Now that you know when to get to the airport, Keyes has provided more insights into navigating check-in, staying on top of flight changes, and other vital moves so that you can look and feel like a travel expert without actually being one. Most of the time, that can make an airport a much more manageable place.
When should someone check in to a flight?
"If you're flying Southwest, best to check in as close to exactly 24 hours before your flight as possible because that's how they determine seating priority," Keyes says. "But if you're not flying Southwest and you're not checking a bag, then it's best to check in online before arriving at the airport. By doing so, you can get a mobile boarding pass and go straight to security when you arrive at the airport, rather than having to stand in line at the airline desk. If you are checking a bag, checking in ahead of time doesn't really matter because you'll need to go to the airline desk regardless, where they'll also check you in."

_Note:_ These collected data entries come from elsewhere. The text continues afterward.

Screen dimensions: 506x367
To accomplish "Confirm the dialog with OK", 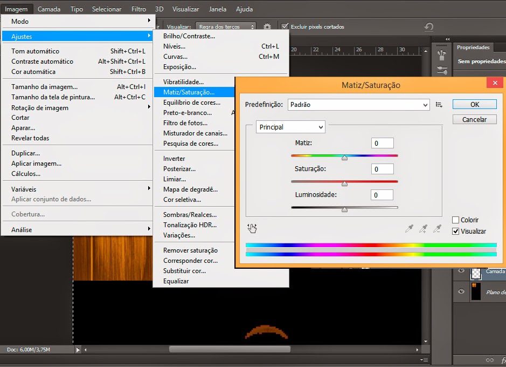I will (x=474, y=105).
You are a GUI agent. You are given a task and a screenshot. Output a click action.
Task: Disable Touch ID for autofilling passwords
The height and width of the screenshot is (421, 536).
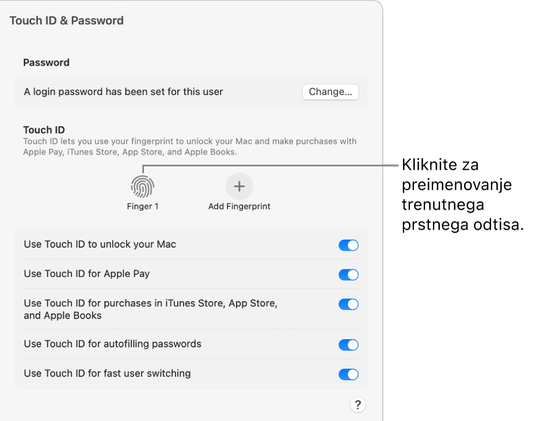click(348, 345)
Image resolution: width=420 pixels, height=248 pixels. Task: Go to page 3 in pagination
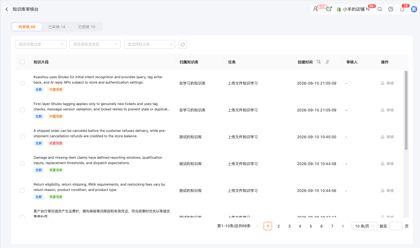point(289,226)
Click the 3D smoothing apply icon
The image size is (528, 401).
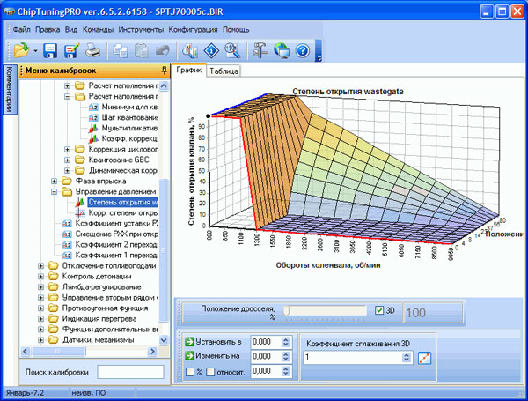425,358
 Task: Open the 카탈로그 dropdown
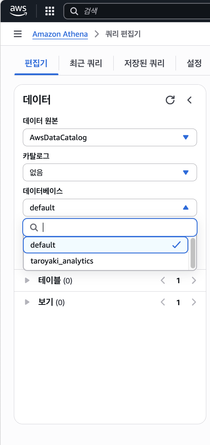point(110,173)
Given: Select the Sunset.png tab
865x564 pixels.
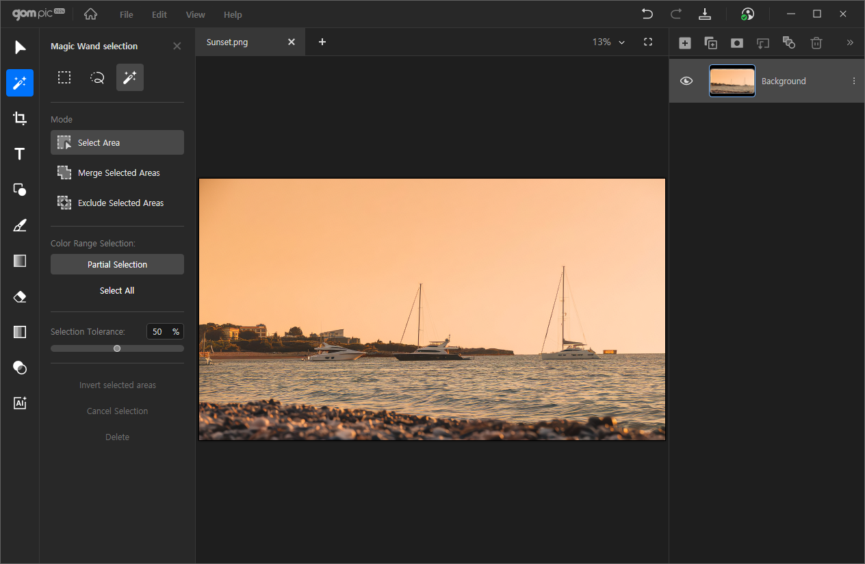Looking at the screenshot, I should click(x=227, y=42).
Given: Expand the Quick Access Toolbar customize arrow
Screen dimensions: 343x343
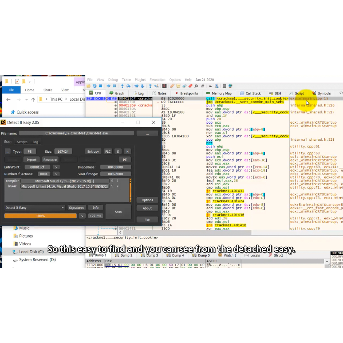Looking at the screenshot, I should click(29, 81).
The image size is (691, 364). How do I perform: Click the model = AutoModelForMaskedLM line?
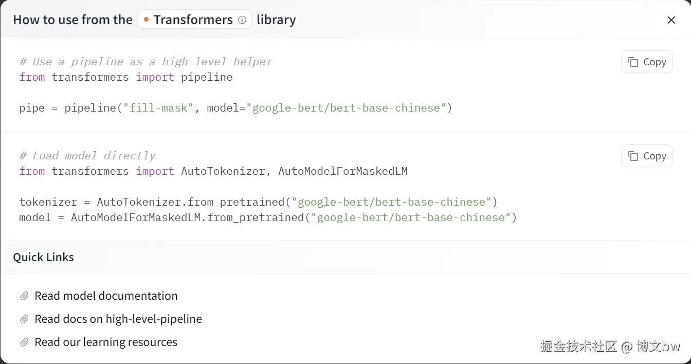click(x=267, y=217)
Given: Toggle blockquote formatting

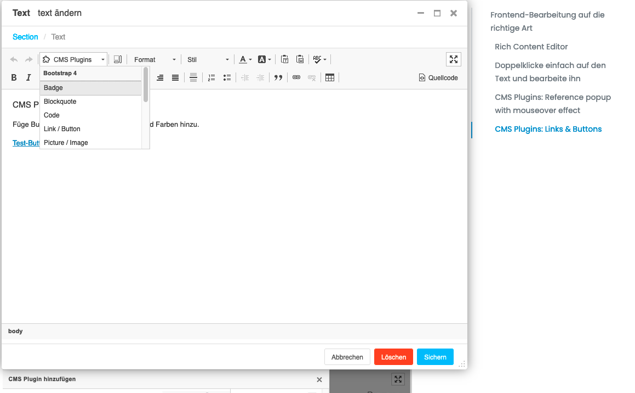Looking at the screenshot, I should tap(278, 78).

What should someone do after they're checked in?
Watch the people in front of you in the security line. "It's hard to remember what to do with your shoes or laptop, for instance, so just follow what the people in front of you are doing," Keyes says.

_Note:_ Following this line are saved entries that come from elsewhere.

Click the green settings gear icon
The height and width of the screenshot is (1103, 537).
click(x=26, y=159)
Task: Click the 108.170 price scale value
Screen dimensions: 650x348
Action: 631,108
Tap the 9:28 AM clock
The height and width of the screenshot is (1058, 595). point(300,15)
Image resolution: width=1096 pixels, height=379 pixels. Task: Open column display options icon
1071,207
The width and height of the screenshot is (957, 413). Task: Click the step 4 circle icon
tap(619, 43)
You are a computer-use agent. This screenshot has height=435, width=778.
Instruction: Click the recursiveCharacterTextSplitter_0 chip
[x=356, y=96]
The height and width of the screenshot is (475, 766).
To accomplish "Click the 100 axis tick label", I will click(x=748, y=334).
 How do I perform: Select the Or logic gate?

Download movies or TV shows for the flight ahead of time. "Although free, most airport WIFI speeds are dicey at best, so if you're planning on watching something on your phone or tablet, download it ahead of time," he notes.
Make sure to fully charge your phone at home. "Electrical outlets are typically in high demand at airports, so you can't always expect to be able to charge up before your flight," Keyes continues.
What else should someone do to prepare the day of a flight?
Enable text messages or push notifications about the status of your flight. "You don't want to be caught spacing off at Gate D12, unaware that your flight has switched gates and is now departing from Gate D35," Keyes says.
Bring an empty water bottle. "Though you can't bring water through security, there are plenty of water fountains past security where you can fill up before the flight," he continues. "There's no sense in buying a bottle of water."
Notify your banks if you're traveling internationally. "Let banks know you'll be using a debit or credit card in another country," Keyes notes. "That will prevent the bank from thinking those new charges in Paris are fraudulent and putting a hold on your card."
If you're traveling internationally, take a photo of your passport. "This is for safekeeping in case it gets lost," he adds.
If you're checking a bag, set aside one change of clothes to pack in your carry-on. "It's not common for checked bags to get lost and arrive a day or two late, but it isn't rare, either," Keyes says. "And if that happens, you don't want to be stuck wearing the clothes you traveled in for 48 or more hours."